- PROBLEM DETAILS:
For the entries that follow, restate word for word the line containing "Given: Click blank", the line containing "Start macro recording", and every line that lies between them.

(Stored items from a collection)

╔══

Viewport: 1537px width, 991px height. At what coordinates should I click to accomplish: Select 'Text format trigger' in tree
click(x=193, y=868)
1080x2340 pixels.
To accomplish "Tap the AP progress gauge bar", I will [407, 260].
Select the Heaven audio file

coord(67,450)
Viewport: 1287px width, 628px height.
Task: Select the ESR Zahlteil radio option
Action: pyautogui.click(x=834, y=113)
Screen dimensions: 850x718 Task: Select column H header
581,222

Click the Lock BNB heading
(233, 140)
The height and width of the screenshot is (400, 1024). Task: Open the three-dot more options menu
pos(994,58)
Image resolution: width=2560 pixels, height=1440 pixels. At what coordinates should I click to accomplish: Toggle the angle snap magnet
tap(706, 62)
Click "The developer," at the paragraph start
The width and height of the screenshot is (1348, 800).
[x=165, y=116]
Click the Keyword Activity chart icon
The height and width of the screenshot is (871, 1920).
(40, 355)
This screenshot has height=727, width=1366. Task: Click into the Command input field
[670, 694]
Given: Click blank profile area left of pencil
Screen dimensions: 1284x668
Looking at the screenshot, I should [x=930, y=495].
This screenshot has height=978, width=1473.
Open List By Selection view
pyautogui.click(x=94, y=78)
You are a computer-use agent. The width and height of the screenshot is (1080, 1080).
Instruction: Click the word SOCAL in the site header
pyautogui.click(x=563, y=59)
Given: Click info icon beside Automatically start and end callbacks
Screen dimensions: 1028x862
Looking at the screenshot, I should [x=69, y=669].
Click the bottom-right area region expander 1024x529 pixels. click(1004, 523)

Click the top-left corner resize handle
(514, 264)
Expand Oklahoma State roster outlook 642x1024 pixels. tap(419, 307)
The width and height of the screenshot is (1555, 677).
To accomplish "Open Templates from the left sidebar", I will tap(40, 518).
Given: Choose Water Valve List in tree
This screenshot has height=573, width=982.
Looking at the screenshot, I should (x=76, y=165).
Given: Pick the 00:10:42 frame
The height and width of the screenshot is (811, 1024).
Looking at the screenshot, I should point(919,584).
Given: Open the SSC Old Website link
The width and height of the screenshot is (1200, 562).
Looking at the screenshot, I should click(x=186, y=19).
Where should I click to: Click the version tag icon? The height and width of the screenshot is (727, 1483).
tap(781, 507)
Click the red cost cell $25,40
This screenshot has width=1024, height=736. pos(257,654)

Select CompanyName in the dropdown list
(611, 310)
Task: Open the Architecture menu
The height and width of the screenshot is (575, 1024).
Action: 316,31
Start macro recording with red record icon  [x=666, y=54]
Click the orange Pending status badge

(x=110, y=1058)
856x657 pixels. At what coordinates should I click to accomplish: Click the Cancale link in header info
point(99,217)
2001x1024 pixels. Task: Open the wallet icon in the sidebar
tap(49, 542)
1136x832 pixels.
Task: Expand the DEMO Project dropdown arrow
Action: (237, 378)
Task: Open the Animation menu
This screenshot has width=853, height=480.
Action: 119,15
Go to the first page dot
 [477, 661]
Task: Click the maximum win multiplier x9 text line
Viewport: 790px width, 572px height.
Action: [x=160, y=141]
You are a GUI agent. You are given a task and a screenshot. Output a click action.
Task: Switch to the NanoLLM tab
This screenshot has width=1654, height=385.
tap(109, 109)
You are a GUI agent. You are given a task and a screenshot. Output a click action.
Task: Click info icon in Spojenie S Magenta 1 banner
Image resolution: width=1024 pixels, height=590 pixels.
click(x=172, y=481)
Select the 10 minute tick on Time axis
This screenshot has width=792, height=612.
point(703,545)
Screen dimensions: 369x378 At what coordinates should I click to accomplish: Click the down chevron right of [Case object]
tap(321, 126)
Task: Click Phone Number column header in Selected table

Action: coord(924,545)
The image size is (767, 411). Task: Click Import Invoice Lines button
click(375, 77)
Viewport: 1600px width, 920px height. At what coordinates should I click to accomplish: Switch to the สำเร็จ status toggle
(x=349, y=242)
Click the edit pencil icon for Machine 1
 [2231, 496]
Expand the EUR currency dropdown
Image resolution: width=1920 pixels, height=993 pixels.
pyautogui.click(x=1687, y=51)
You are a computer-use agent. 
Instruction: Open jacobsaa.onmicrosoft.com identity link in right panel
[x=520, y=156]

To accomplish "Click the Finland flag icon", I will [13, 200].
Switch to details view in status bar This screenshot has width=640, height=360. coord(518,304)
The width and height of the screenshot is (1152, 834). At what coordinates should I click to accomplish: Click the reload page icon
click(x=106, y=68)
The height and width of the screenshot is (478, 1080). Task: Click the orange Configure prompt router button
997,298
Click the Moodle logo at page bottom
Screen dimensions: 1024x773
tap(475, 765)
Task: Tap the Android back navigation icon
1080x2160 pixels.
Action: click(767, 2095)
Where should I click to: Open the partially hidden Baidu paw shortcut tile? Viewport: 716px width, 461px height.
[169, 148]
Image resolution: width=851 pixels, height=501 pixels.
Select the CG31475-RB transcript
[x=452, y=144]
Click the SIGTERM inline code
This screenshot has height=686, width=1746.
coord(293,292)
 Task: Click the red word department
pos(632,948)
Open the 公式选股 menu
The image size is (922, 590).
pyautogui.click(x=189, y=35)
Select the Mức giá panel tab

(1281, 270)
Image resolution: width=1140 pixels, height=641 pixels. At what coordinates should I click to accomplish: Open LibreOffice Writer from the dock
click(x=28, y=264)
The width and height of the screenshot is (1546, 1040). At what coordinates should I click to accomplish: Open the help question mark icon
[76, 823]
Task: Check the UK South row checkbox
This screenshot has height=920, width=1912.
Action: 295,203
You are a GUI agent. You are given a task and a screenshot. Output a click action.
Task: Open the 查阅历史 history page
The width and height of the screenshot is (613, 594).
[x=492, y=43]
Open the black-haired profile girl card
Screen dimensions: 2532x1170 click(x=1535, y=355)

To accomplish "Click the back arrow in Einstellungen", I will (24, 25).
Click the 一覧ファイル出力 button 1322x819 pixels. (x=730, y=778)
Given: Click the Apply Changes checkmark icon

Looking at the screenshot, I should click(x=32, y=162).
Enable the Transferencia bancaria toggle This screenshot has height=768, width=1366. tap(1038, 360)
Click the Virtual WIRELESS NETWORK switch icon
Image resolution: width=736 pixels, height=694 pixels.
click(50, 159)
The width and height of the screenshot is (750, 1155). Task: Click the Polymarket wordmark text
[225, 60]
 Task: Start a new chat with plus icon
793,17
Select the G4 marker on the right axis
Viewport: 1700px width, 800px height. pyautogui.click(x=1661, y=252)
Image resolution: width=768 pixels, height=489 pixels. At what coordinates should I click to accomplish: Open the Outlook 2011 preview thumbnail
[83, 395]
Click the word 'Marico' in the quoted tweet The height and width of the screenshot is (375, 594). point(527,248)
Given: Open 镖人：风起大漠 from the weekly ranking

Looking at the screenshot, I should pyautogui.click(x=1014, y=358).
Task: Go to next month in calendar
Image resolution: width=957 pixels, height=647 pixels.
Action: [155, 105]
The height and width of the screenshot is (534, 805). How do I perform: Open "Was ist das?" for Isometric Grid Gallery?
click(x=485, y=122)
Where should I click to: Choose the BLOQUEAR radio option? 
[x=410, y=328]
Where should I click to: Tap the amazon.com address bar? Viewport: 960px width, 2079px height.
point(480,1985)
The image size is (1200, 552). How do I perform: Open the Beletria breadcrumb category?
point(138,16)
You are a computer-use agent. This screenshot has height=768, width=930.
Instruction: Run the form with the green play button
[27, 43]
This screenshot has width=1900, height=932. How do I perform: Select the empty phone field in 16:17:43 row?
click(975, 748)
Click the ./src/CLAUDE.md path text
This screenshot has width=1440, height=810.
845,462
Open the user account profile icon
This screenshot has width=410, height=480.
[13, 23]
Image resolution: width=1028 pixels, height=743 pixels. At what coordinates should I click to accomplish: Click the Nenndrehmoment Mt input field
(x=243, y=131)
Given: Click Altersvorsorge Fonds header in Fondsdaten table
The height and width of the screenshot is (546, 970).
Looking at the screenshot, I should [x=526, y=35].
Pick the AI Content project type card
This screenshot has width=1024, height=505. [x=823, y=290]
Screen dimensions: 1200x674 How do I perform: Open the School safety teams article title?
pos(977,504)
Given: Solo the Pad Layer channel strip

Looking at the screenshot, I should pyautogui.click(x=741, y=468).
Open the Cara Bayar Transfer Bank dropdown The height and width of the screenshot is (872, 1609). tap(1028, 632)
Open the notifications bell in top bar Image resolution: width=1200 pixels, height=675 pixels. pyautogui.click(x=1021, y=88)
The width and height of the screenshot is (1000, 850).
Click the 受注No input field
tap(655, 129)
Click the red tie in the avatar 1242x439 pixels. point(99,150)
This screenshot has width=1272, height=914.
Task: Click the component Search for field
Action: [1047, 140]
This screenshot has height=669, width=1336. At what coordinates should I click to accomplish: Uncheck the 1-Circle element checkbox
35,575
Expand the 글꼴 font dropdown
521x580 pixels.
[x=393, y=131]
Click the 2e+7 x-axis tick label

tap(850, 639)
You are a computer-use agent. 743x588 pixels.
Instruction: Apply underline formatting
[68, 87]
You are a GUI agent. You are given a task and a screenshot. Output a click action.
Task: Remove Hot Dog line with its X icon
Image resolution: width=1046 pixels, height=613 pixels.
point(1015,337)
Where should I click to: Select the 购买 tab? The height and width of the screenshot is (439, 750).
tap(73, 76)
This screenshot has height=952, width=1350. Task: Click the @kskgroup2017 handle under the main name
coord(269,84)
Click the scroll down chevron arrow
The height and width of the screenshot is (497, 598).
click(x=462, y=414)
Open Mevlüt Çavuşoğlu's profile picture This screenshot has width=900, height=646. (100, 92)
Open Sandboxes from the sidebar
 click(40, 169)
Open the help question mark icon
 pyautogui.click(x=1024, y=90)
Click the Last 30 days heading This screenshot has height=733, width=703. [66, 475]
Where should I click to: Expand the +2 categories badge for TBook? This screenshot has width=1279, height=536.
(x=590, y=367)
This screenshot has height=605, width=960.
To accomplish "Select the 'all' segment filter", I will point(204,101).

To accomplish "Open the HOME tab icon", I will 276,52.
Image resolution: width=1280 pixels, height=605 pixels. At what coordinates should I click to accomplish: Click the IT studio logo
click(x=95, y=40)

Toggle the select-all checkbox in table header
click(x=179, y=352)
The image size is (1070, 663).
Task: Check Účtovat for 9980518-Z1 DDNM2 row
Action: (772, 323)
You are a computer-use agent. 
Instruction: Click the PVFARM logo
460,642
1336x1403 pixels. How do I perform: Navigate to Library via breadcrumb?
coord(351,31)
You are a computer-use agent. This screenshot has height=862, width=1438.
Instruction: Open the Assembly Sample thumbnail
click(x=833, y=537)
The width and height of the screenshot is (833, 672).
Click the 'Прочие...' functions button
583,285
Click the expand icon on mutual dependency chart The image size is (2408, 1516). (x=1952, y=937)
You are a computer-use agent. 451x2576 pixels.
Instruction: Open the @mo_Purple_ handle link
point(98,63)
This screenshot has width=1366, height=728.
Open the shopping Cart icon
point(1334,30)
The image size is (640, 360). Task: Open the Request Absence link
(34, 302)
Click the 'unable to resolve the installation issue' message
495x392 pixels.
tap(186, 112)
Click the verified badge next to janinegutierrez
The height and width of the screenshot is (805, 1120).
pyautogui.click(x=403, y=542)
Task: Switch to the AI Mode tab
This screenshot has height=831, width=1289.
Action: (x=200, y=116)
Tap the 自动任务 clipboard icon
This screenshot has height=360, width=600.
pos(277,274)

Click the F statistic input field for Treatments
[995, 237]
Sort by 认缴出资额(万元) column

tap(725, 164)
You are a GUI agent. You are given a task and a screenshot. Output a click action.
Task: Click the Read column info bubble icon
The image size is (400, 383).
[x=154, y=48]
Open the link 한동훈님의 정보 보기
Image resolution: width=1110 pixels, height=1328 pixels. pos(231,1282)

╚══

- SOLUTION TO THE EXERCISE:
Given: Click blank profile area left of pencil
Screen dimensions: 1284x668
Looking at the screenshot, I should [x=930, y=495].
This screenshot has height=978, width=1473.
Open List By Selection view
pyautogui.click(x=94, y=78)
You are a computer-use agent. The width and height of the screenshot is (1080, 1080).
Instruction: Click the word SOCAL in the site header
pyautogui.click(x=563, y=59)
Given: Click info icon beside Automatically start and end callbacks
Screen dimensions: 1028x862
Looking at the screenshot, I should [x=69, y=669].
Click the bottom-right area region expander 1024x529 pixels. click(1004, 523)

Click the top-left corner resize handle
(514, 264)
Expand Oklahoma State roster outlook 642x1024 pixels. tap(419, 307)
The width and height of the screenshot is (1555, 677).
To accomplish "Open Templates from the left sidebar", I will tap(40, 518).
Given: Choose Water Valve List in tree
This screenshot has height=573, width=982.
Looking at the screenshot, I should (x=76, y=165).
Given: Pick the 00:10:42 frame
The height and width of the screenshot is (811, 1024).
Looking at the screenshot, I should point(919,584).
Given: Open the SSC Old Website link
The width and height of the screenshot is (1200, 562).
Looking at the screenshot, I should click(x=186, y=19).
Where should I click to: Click the version tag icon? The height and width of the screenshot is (727, 1483).
tap(781, 507)
Click the red cost cell $25,40
This screenshot has width=1024, height=736. pos(257,654)

Select CompanyName in the dropdown list
(611, 310)
Task: Open the Architecture menu
The height and width of the screenshot is (575, 1024).
Action: 316,31
Start macro recording with red record icon  [x=666, y=54]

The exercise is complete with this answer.